Harwell’s Wikipedia page was updated faster than news of his death could be disseminated over traditional channels.
For anyone who loves baseball and appreciates the nostalgic element of the game when radio ruled, or for generations of people who either entered sportscasting or just aspired to do so, Harwell was a familiar, relatable, friendly voice. Vin Scully, the man who replaced him in Brooklyn in 1950, described Harwell to the Associated Press in the wire service’s obituary: “Probably the best word, he was gentle. And it came across. He just cared for people and he loved baseball. I mean, he loved it beyond just doing games,” Scully said. “You can understand how the people in Detroit just loved him. I followed him into Brooklyn, and then I followed him into the Hall. He was such a lovely man. However that word is defined, that was Ernie.”

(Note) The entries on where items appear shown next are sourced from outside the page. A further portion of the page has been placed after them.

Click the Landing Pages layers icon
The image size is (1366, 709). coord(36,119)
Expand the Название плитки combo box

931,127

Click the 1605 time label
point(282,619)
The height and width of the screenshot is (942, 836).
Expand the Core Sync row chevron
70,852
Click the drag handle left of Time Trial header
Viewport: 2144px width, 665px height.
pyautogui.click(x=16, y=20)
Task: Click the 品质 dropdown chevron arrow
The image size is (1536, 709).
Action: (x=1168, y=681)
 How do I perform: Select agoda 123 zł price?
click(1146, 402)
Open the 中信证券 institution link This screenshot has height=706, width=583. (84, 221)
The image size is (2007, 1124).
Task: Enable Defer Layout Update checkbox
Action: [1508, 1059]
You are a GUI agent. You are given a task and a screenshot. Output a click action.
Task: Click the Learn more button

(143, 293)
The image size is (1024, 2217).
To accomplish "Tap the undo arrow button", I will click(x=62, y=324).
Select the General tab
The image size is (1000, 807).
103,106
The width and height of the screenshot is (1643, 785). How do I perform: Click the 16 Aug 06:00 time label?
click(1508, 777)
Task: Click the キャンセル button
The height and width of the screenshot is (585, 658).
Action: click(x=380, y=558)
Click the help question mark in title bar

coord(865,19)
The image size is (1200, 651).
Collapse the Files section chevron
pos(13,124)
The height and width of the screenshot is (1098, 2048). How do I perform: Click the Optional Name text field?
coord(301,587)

I can attest to Scully’s assessment. I was lucky enough to meet Harwell and spend five minutes with him in the Press Dining Room at the previous Yankee Stadium. It was 2002 and my first year at YES, my first year covering pro baseball. For all intents and purposes, I was a punk. Harwell had been in the business longer than two of my lifetimes to that point. He didn’t have to be nice to me and ask me to sit down at a table with him and Bob Sheppard. He didn’t have to wish me luck when he left the table to prepare for his pregame show in the visitors’ broadcast booth.
But he did, and I’ll never forget that.
In those five minutes I got a sense of exactly who Ernie Harwell was as a person. I’ve worked with a great number of high-profile actors, broadcasters and athletes, and have met others in those fields who were either dismissive or worse, condescending, for no reason. I didn’t know if they were jerks before they achieved their level of perceived greatness, or if fame blew their egos out of proportion. That was not Ernie Harwell. His demeanor, tone, delivery, folksiness; there was nothing phony. He was the same person at the dinner table as he was in the broadcast booth.
Harwell said in his farewell last year at Comerica Park that whatever happened, he’d be “ready to face it.” Now that it happened, are we?
It’s a sad day for baseball. It’s a sad day for the broadcasting industry. But in the grand scheme, that doesn’t really matter, does it? Ernie Harwell will be remembered beyond his achievements and signature calls as simply being a good person. So many people in and out of the sport recognize that — because in some way, Harwell touched all of them. Now, that’s special.